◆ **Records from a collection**
+ + + + +
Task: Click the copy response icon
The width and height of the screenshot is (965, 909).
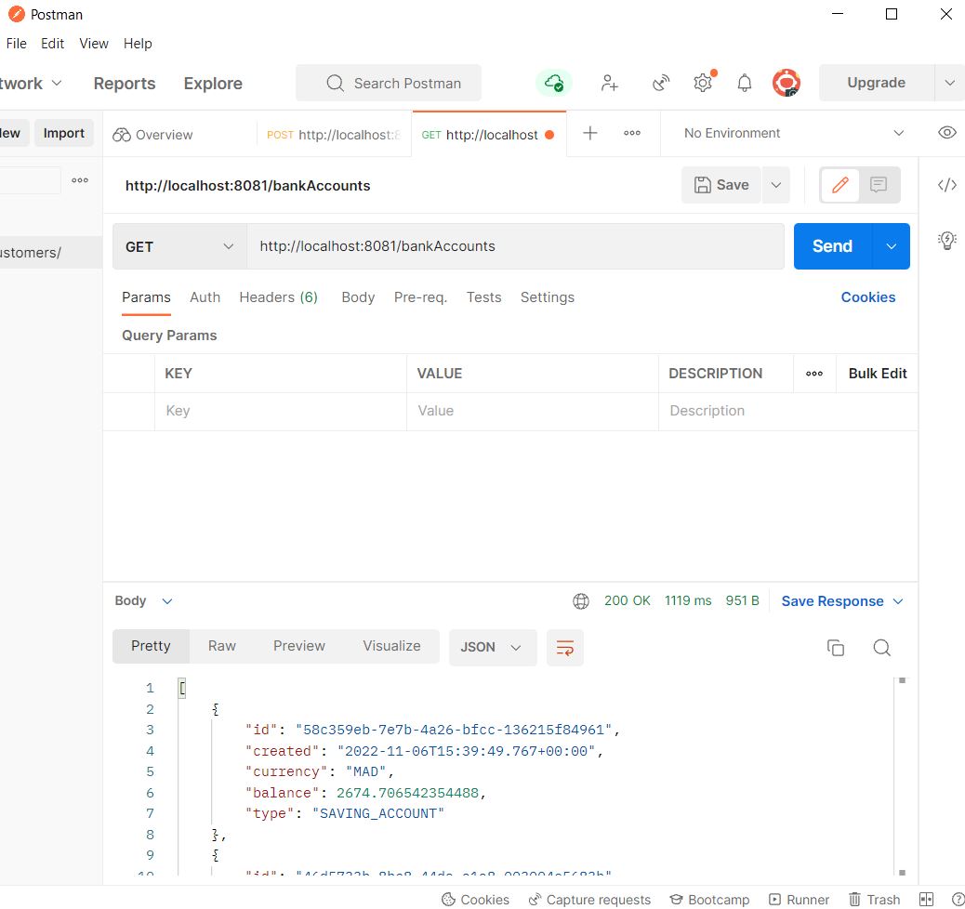Action: coord(835,647)
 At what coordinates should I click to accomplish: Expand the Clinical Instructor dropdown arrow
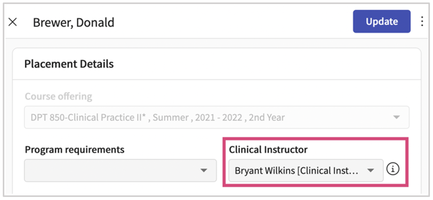click(x=370, y=170)
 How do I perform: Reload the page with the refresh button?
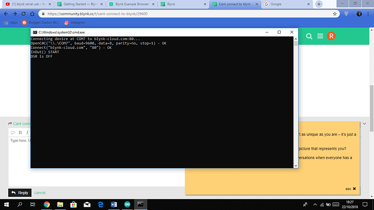coord(23,14)
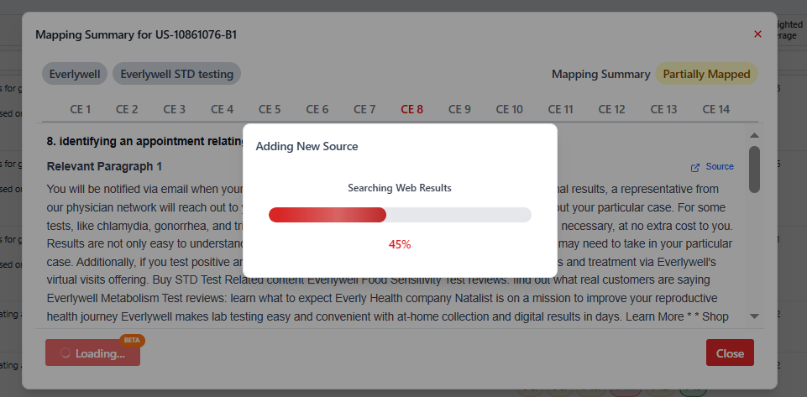The width and height of the screenshot is (807, 397).
Task: Open the CE 8 tab
Action: 412,109
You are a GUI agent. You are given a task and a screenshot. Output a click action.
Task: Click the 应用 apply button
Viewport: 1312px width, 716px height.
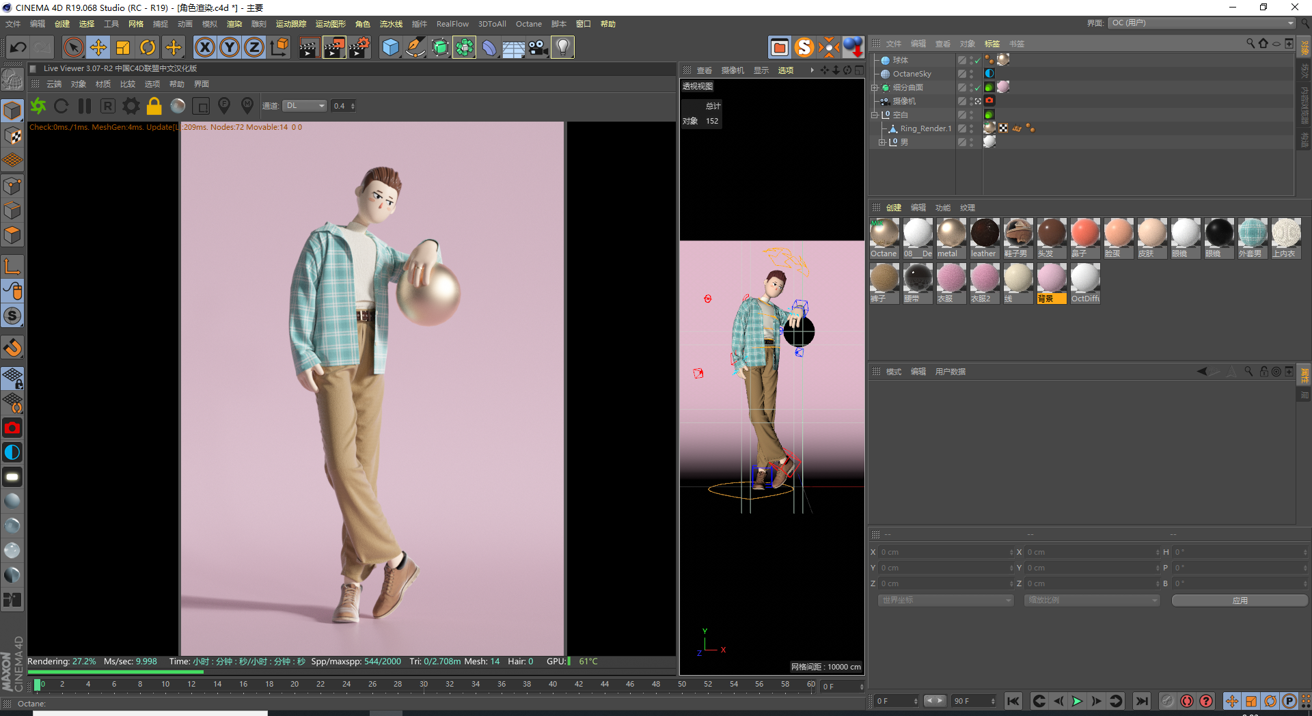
+ + + + +
◆ **What the task asks**
Repeat every line above exactly, minus the pictures.

◆ **Output for this task**
Task: Click the copy response icon
The width and height of the screenshot is (965, 909).
Action: coord(835,647)
 At what coordinates should I click to accomplish: Expand the Clinical Instructor dropdown arrow
click(x=370, y=170)
 How do I perform: Reload the page with the refresh button?
coord(23,14)
The width and height of the screenshot is (807, 397).
Task: Open the CE 8 tab
Action: 412,109
You are a GUI agent. You are given a task and a screenshot. Output a click action.
Task: Click the 应用 apply button
Viewport: 1312px width, 716px height.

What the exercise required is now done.